Verso la prescrizione il processo Cucchi-Ter
Caso Cucchi. I Giudici della Corte di Assise D’Appello di Roma hanno deciso di condannare i due carabinieri Alessio Di Bernardo e Raffaele D’Alessandro a 13 anni per omicidio preterintenzionale per il pestaggio effettuato ai danni di Stefano Cucchi. Sconto di pena invece per il carabiniere Roberto Mandolini, che è passato da 4 anni e mezzo a 4 anni. Confermata invece la condanna per Francesco Tedesco a due anni e sei mesi: entrambi erano accusati di falso.

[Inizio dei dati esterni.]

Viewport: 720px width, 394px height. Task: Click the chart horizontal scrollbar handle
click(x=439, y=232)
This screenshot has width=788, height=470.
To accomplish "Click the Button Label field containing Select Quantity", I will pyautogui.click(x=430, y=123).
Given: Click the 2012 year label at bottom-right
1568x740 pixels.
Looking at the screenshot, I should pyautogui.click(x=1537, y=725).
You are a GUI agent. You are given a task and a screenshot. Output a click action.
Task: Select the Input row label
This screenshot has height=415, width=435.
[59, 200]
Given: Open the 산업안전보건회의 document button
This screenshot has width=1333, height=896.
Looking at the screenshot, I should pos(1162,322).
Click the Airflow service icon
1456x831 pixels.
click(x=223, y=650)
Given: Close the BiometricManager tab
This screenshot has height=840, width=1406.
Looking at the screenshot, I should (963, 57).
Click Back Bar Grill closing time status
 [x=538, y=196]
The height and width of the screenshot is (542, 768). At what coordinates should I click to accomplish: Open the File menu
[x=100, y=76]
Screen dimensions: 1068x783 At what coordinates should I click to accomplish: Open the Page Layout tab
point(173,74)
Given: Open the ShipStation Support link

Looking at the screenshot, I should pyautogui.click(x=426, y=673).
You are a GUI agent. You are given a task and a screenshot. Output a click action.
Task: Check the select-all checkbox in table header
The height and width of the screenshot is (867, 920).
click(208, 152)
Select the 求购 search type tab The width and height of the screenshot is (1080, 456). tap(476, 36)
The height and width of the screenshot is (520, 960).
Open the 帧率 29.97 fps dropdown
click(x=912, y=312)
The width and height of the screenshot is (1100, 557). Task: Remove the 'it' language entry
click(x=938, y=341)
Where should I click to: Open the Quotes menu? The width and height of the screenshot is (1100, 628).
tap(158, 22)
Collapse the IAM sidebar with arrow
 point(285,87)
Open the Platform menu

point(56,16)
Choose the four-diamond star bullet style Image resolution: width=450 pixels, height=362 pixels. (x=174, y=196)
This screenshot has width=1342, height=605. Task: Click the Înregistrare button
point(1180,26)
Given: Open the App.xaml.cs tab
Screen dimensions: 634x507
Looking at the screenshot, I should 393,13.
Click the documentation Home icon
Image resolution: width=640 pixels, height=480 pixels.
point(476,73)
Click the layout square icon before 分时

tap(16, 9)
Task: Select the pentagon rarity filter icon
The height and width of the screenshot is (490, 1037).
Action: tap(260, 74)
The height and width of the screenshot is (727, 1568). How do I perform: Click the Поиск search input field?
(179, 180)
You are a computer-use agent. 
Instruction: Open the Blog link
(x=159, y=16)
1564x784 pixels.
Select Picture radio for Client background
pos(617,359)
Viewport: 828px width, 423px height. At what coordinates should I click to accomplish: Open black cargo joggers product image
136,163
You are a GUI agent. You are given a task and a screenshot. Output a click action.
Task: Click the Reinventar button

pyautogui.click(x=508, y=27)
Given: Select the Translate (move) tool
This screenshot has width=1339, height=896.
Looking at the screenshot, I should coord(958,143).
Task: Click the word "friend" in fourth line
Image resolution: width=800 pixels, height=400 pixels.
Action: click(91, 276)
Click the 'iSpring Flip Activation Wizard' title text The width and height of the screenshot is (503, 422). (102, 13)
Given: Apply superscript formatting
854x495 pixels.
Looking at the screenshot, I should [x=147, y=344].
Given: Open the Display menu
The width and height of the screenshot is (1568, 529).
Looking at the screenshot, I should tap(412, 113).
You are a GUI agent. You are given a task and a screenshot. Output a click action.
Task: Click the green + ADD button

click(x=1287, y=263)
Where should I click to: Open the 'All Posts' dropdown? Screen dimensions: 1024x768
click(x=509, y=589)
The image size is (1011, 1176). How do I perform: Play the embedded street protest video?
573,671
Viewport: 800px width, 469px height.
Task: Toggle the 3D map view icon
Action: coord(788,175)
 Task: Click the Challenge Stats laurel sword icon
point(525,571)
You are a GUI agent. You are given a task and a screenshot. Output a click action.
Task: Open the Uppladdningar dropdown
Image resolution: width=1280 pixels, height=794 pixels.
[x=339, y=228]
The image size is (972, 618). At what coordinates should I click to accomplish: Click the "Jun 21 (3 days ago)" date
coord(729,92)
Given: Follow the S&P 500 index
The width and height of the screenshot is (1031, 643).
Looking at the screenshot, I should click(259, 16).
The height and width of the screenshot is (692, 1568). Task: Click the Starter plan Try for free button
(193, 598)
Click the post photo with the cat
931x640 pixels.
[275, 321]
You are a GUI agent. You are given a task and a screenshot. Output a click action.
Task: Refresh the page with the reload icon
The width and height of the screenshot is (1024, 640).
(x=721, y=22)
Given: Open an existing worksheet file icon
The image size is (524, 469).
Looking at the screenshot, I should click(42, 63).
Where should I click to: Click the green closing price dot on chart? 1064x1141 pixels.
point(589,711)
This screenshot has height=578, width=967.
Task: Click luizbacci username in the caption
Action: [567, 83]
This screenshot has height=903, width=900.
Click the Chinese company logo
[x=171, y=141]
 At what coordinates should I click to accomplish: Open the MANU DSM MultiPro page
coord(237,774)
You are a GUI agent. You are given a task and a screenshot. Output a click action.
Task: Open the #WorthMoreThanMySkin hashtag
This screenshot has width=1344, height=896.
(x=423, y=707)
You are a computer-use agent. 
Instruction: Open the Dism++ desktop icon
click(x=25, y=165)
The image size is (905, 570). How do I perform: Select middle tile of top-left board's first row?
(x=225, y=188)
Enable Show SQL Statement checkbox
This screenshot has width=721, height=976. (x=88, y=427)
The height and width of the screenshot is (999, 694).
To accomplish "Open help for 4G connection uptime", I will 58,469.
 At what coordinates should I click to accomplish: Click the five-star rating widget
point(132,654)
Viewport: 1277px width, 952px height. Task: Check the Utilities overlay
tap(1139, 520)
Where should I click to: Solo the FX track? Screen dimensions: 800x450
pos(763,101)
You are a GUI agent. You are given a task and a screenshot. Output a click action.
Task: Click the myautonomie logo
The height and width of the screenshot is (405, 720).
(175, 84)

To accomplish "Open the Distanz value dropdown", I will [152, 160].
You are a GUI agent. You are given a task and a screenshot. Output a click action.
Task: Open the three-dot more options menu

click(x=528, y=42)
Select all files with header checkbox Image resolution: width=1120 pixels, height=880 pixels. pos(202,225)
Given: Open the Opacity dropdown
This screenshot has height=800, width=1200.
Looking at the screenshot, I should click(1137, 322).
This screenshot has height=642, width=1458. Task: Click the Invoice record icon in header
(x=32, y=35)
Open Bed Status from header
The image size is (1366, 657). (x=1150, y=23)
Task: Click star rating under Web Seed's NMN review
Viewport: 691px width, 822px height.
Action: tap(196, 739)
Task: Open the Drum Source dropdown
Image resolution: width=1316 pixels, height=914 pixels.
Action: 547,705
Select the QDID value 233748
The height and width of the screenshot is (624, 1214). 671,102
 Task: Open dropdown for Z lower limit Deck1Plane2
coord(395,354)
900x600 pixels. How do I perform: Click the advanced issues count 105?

Soddisfatta della sentenza Ilaria, la sorella di Stefano, che in questi anno non ha mai smesso di combattere per sapere la verità sulla morte del fratello. “Il mio pensiero va a Stefano e ai miei genitori che oggi non sono qui in aula. E’ il caro prezzo che hanno pagato in questi anni“. Anche l’avvocato Stefano Maccioni, parte civile nel processo e legale dei genitori di Stefano Cucchi, dopo la sentenza ha rivolto un pensiero per la famiglia del ragazzo: “La mamma di Stefano, la signora Rita Calore, ha pianto non appena ha saputo della sentenza. L’ho sentita la telefono. E’ un momento di grande commozione. Dopo 12 anni la lotta non è ancora finita. Siamo comunque pienamente soddisfatti della decisione di oggi della corte d’appello“.